US agencies face strains amid adoption decline
Adoption agencies face strains amid decline
NEW YORK (AP):
For legions of Americans craving a chance to adopt children, a confluence of daunting trends makes this an especially distressing time.
The overall number of US adoptions have dropped significantly in recent years, straining the viability of many adoption agencies and drawing some into conduct that authorities describe as unethical or worse. Would-be adoptive parents confront the spectre of long waiting times and high fees. And many face pressure to spend lavishly on self-promotional advertising if they want to compete for a chance to adopt an infant.
Chuck Johnson, CEO of the National Council for Adoption, estimates that one million families are trying to adopt at any given time.
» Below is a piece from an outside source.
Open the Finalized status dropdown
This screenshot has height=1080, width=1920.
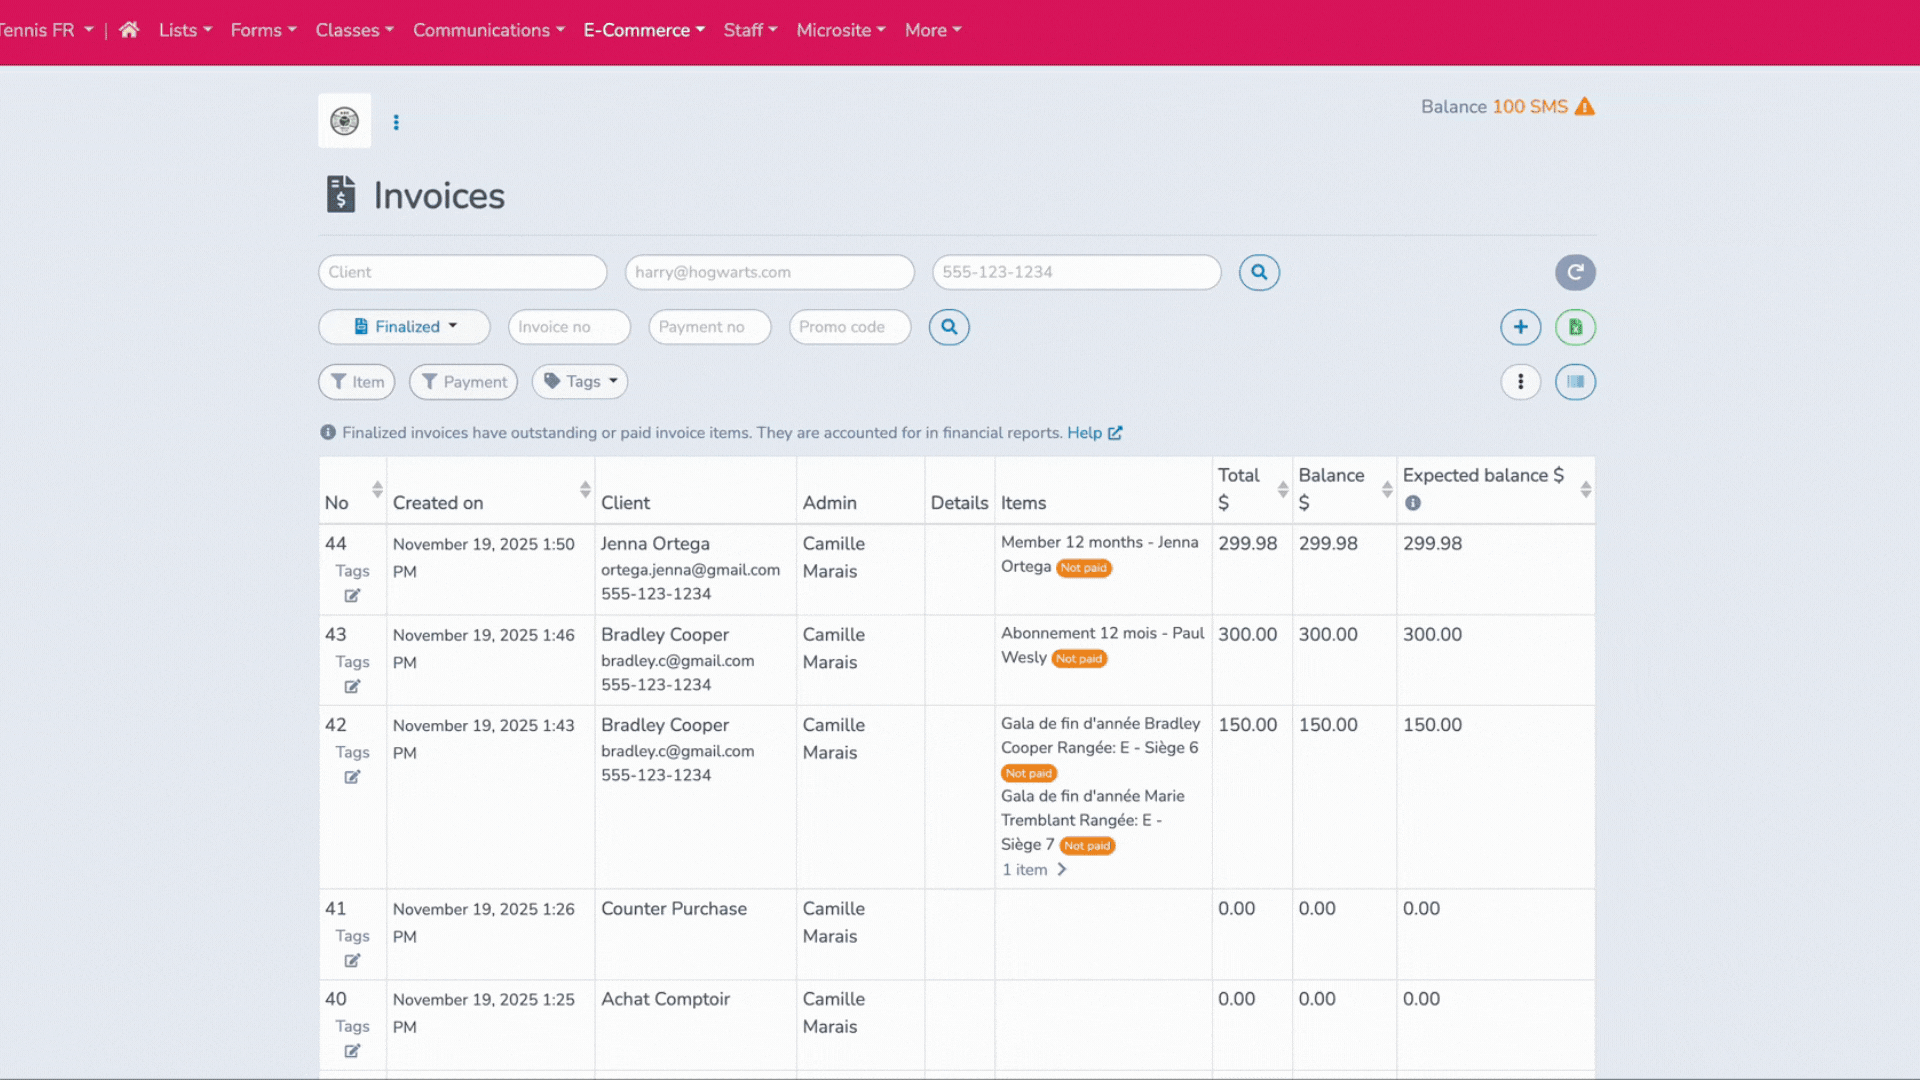(x=404, y=327)
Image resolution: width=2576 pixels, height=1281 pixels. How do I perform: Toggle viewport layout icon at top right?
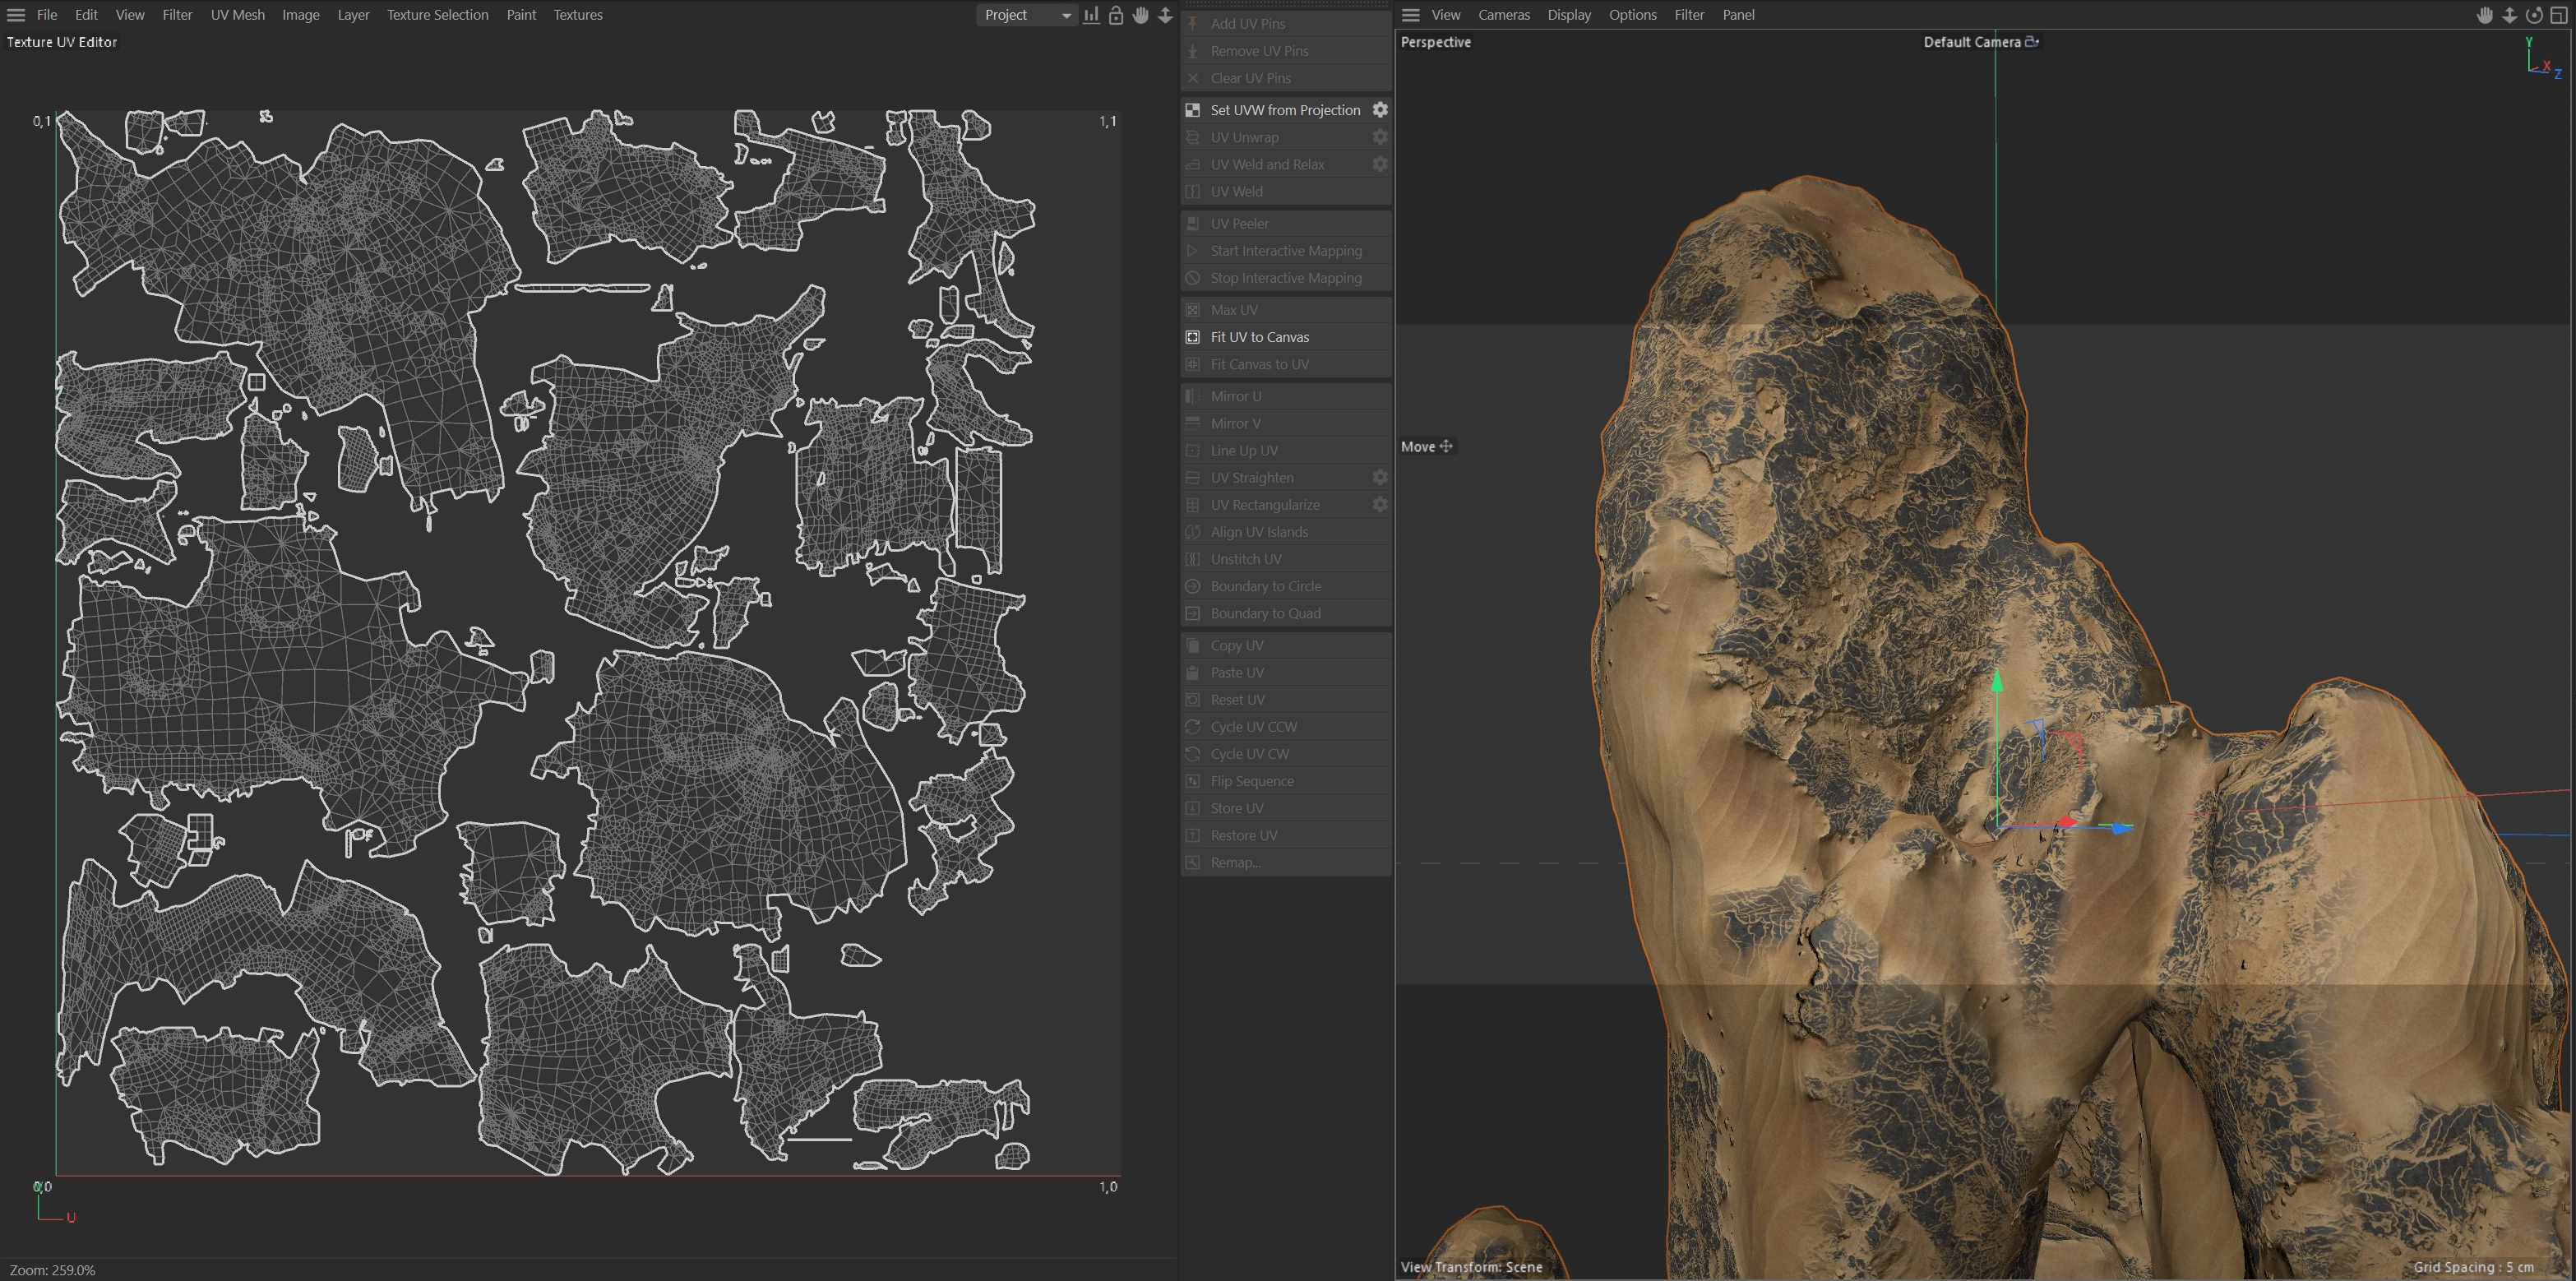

"No matter where they go, unless they're super lucky, they're going to be in for a long wait," Johnson said. "They're going to be in a slow, painful process for foster care or in this massive competition for the limited number of healthy infants - and that's where the situation is ripe for fraud. There are so many families who want to adopt, and so few options for them."
Inevitably, some of the people desperate to adopt fall victim to scams. In March, a woman from Carolina Beach, North Carolina, was accused of using the Internet to fleece a dozen would-be adoptive parents. In 2015, a Texas woman was sentenced to five years in federal prison for defrauding a Kansas couple out of $22,225; she falsely claimed she was pregnant and wanted to put her twins up for adoption.
In the absence of comprehensive federal figures, Johnson's council, which represents more than 120 adoption agencies, periodically tries to tally the total number of adoptions in the US Its latest count, released in February, showed a 17 per cent drop from 133,737 adoptions in 2007 to 110,373 in 2014.